Are you going to keep trying?
Look, for me… nothing in this is ever personal. I don’t hold grudges. I just want change to happen. AOC is a major figure in the progressive movement. I don’t know what she’s going to do next, but if she chooses to run for Senate, if she chooses to run for president, and there’s a moment to make real change, I’m going to do whatever I can to support that.
The June election, based on the defeat of Prop D and Lurie’s appointees winning in supervisor races, was a sort of referendum on the mayor. What do you make of that tension?
I think that a lot of what people in the city think about the San Francisco government is that it's very dysfunctional. They feel it’s just two tribes of people that go at each other. I think Lurie won largely on the message of, “I’m not a part of any of this. I’m not corrupt, either.” I don’t think a lot of voters [in 2024] put him in a bucket of “progressive” or “moderate.” They put him in the bucket of “outsider who will try to solve the culture of politics.”
On that front, I’d say… well, even when I talk to progressives who work in City Hall, and when I talk to Connie, the [takeaway] is that he’s better culturally, right? He and Connie seem to have a good relationship even though they’ll fight about policy. They can still talk. Whereas that didn’t happen as much with London Breed.
And, I mean, this is Connie’s strength, too. It’s something I’ve admired about her.
To your point, she’s been head of the city’s budget for the Board of Supervisors under two very different board presidents: Aaron Peskin and Rafael Mandelman.
Well, Connie tells you what she thinks and she’ll be upfront about it. She will deal with anybody. I mean, she’s a progressive in a district that doesn’t always have her politics. But she’s won trust there. That’s a great skill for a politician.
But to go back to Lurie, if you look at what people like about him, he tends to be solid on things like cleaning up City Hall, but he’s not getting great results on homelessness and housing.
He made a lot of big promises.
Yeah, but I think people are still in the phase of, “Well, we gave you the mandate, let’s see what he can do.”
I think now, people aren’t voting so much on “disorder.” I think public safety is no longer the No. 1 concern. It really is affordability and the cost of living. We need a brand of progressivism that
can explain what our solution is, not what we’re opposing. I think Zohran [Mamdani] has done a great job of this in New York City.
How do you reconcile your criticism of Super PACs with the fact that you’ve, well, created a Super PAC to support Connie?
I was clear in the campaign that I don’t take corporate PAC money, or lobbyist money. My view has always been, who is influencing you when you go to DC? It’s not just corporate PACs but all the CEOs and execs that these politicians have to call all day and beg for money who shapes their worldview.
But the way politics works today, everybody has to deal with outside spending that supports them or opposes them. It’s just the way you have to win races right now. Do I like it? No. I would like to have no money in politics.

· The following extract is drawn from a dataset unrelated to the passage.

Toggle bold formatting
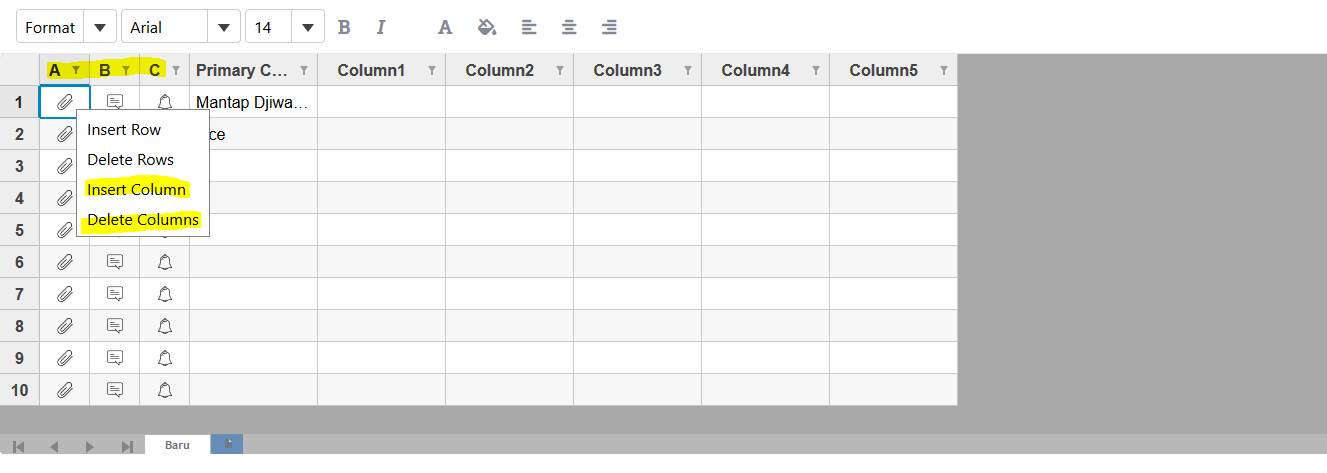Screen dimensions: 1327x473 (344, 27)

Publicly financed elections?
Completely public, yeah. In the case of the Solidarity PAC [in support of Chan], there’s no dark money involved. All the donor info — well, the donor is me, but our donors will be published in public filings. I think the idea here is, hey, we have a field campaign. We need a mechanism by which to use my field campaign to support Connie. And this is the legal way to do it.

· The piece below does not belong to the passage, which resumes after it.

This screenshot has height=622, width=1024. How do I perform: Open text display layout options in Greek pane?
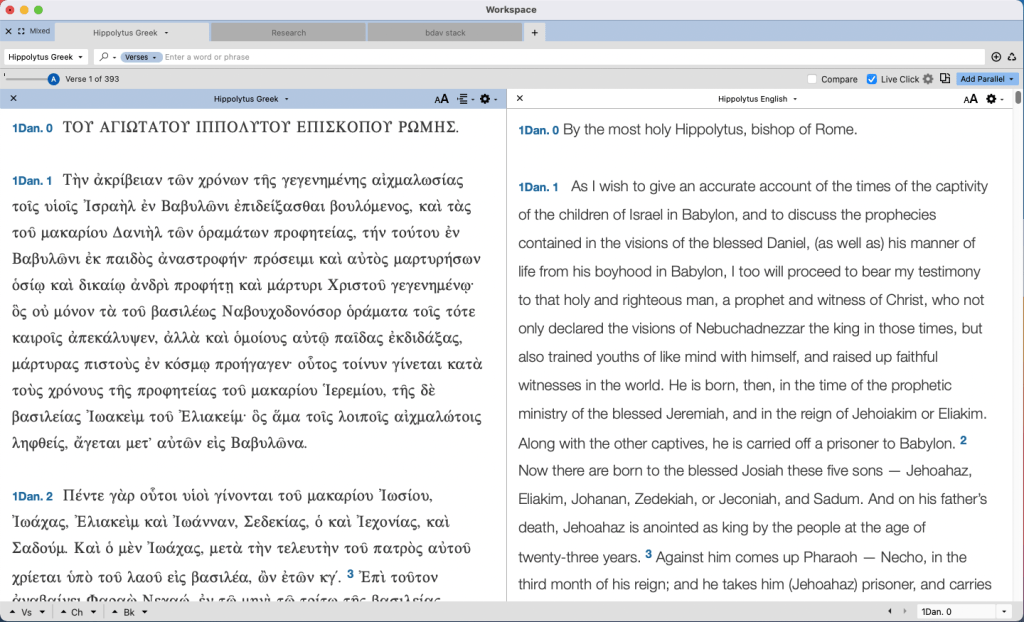point(464,99)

Are you and Connie planning to coordinate on PAC spending? That used to be illegal, but we’ve reported on Scott Wiener operating in the legal gray area for canvassing funding.
The PAC is only doing canvassing and phone banking, but we’re not coordinating with Connie anyway because it’s kind of a risky rule. It’s just a weird rule to allow it. I don’t like these gray areas, honestly.
What do your wife and daughter think about the end of your campaign?
It’s bittersweet because, obviously, they love you and want you to do well, but they’re excited for me to spend more time with them. My daughter, especially, because she was sad for me. Like, she saw me work really hard and not succeed. She’s six, so really starting to understand life.
I think it was kind of a good thing for her to see, right? You can try really hard at something and not succeed, but it’s still worth the effort.